So often I hear people say, “What’s wrong with me?!” It’s a valid question. They are not comfortable in their own skin, doubt themselves, try to appear “normal” by checking off a list of socially or self-imposed obligations. But at the end of the day, they feel alienated from themselves and not at home even in their own bodies.
Yes, there is something wrong. Symptoms of distress appear – anxiety over everything, shame for little things said or not said, self-doubt, and occasionally wondering if it might just be easier if one no longer was alive in this world.

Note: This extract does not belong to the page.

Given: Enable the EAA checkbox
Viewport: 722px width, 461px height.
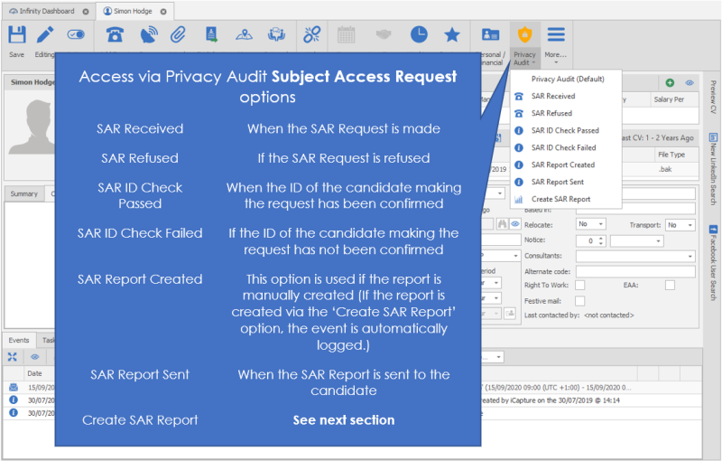Looking at the screenshot, I should 670,286.
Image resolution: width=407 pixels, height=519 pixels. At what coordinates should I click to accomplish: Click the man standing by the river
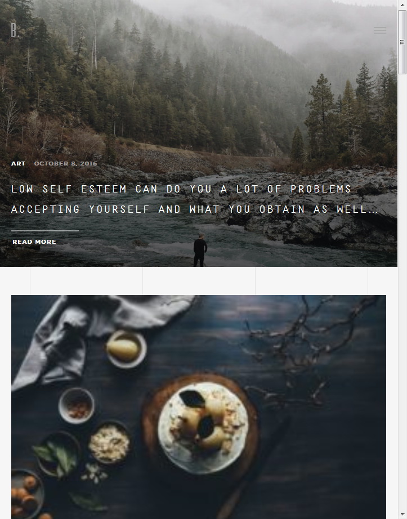[x=200, y=250]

The key to addressing “What’s wrong” is to ask the question that addresses the roots, “What happened to me?” It is in the answer to this question that we discover the very roots of patterns of thinking about self, others, and the world around us. We discover the origin of our relationship with ourselves. We reveal the genesis of how we think about and talk to ourselves. The answer to the question of what happened to me will reveal how expectations of self and others was established. With these insights, we can begin to change our relationship with ourselves and others. With this change, this difficult pattern altering change resulting in, “What’s wrong with me?” gets corrected.
We don’t begin with treating the symptoms with simple techniques; we make deep changes by getting to the roots of “what happened”. Then, new and renewing life affirming patterns emerge. And the new question emerges, “How do I foster this new relationship with myself and my world?” The key trauma question is replaced by this affirmation of life question, affirmation of YOUR life!